What the task requires
Which lines of the entries below contain the string "This"? Copy each one.

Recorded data
━━━
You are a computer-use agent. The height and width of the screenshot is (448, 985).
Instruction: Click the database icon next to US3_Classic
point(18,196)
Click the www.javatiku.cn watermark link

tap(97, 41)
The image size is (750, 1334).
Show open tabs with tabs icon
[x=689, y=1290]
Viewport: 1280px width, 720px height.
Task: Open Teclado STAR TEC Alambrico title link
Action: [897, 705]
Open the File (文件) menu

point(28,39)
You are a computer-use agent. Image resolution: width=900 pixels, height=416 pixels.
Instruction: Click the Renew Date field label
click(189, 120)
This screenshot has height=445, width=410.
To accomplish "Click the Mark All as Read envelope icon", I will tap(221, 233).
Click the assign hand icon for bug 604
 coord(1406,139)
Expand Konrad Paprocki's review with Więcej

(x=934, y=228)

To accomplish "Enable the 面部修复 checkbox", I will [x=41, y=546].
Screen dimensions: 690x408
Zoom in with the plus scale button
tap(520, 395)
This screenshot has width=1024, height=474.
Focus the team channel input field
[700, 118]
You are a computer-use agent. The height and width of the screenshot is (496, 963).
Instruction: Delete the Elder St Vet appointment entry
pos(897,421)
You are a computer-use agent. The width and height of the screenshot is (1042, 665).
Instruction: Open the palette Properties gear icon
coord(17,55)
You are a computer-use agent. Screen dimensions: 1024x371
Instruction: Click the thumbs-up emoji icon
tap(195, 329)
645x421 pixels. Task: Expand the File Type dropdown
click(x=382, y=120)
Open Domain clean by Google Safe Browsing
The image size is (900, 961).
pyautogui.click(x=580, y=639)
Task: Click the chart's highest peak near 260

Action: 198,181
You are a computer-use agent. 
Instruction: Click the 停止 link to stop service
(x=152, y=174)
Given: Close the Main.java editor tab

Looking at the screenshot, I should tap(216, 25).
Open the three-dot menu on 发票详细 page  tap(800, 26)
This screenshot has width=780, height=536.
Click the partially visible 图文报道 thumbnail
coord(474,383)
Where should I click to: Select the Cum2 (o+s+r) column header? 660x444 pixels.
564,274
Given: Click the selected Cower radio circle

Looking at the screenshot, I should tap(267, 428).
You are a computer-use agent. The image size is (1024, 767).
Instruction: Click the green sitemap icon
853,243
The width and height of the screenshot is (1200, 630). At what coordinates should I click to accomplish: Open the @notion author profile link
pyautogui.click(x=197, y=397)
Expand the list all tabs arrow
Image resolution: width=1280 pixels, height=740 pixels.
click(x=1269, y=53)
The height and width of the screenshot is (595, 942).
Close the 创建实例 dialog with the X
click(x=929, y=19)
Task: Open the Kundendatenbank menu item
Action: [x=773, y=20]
━━━
Exercise response
This screenshot has height=445, width=410.
This screenshot has width=1024, height=474.
This screenshot has width=780, height=536.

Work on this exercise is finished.